> [Records for processing]:
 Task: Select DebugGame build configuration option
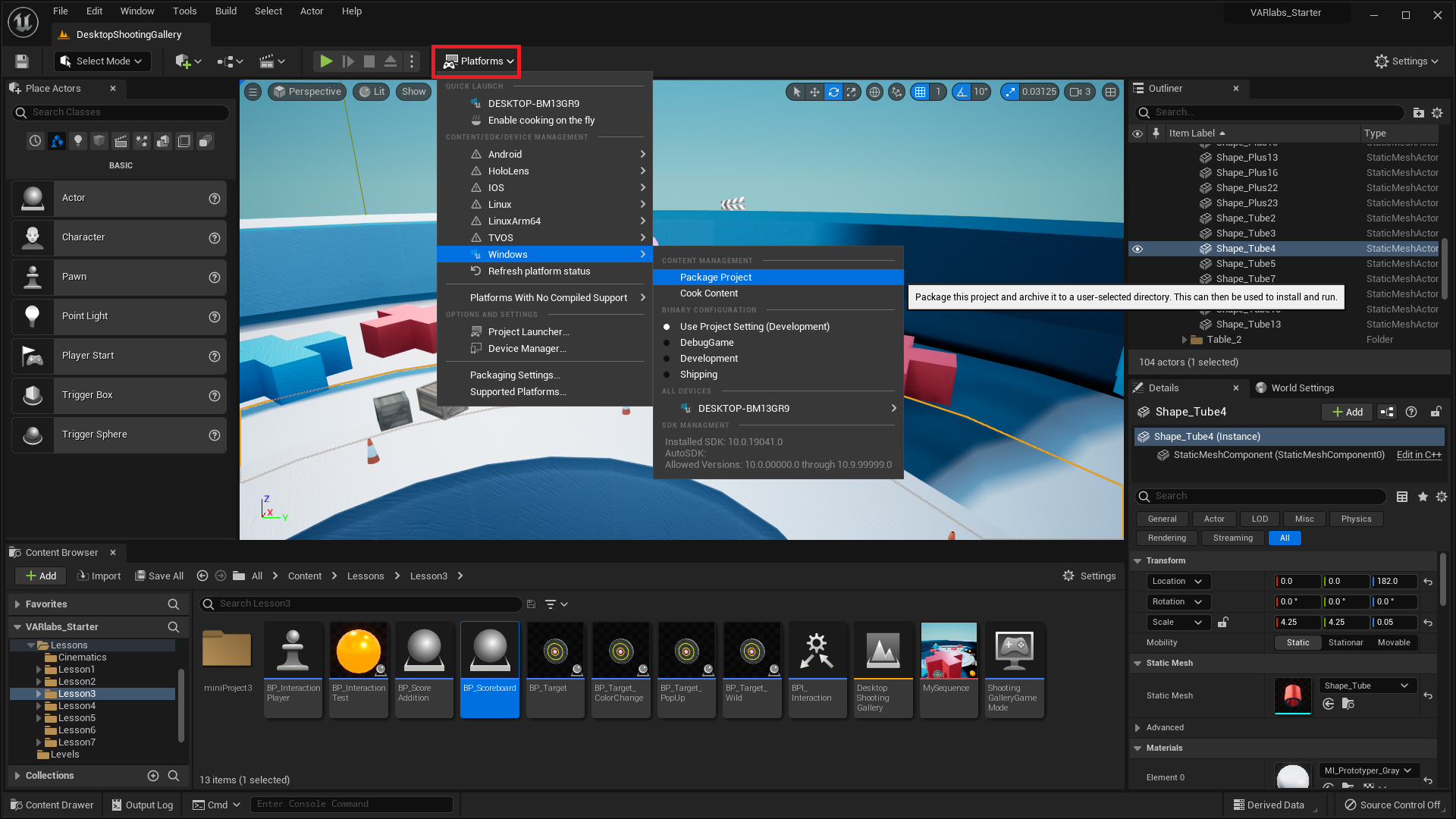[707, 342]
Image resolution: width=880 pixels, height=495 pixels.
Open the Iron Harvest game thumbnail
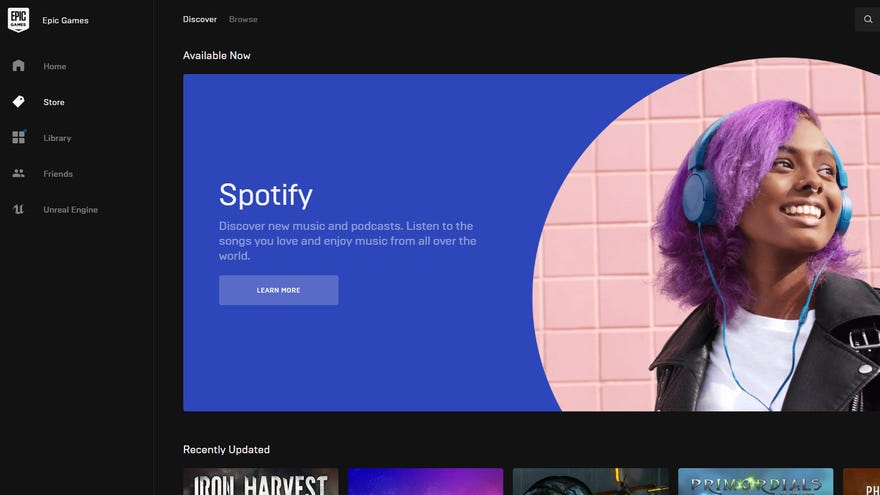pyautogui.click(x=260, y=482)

---

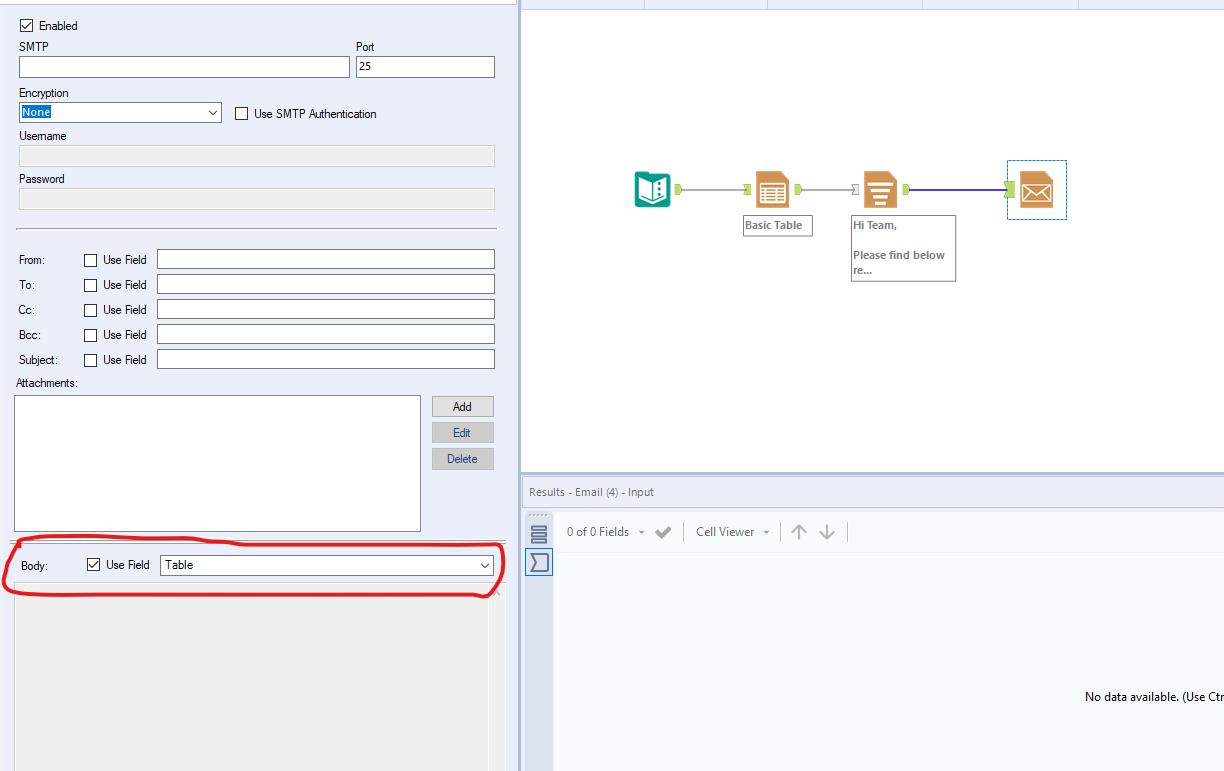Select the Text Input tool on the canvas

* * *

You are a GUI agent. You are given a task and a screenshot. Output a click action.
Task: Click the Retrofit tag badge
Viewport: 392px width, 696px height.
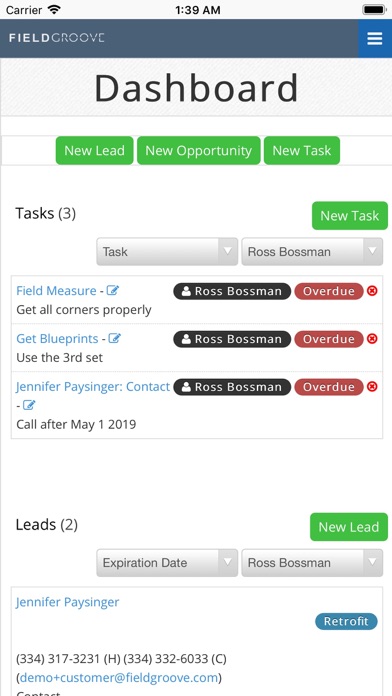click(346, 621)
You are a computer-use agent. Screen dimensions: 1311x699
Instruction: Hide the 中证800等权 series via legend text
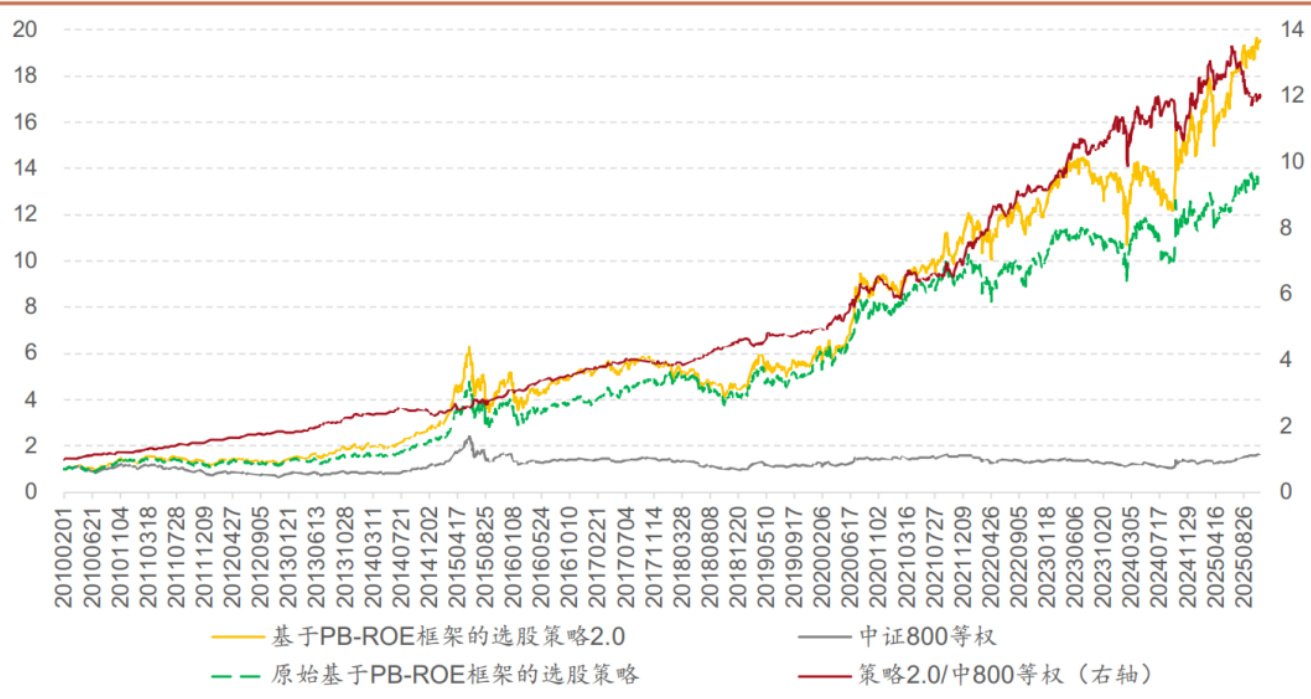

> [Your task]: Copy exactly the lines of the listing above between the one holding "Task: Click the Retrofit tag badge" and the one holding "Instruction: Hide the", inclusive; omit all pictures.

> [Task answer]:
Task: Click the Retrofit tag badge
Viewport: 392px width, 696px height.
click(346, 621)
You are a computer-use agent. Screen dimensions: 1311x699
Instruction: Hide the 中证800等权 series via legend text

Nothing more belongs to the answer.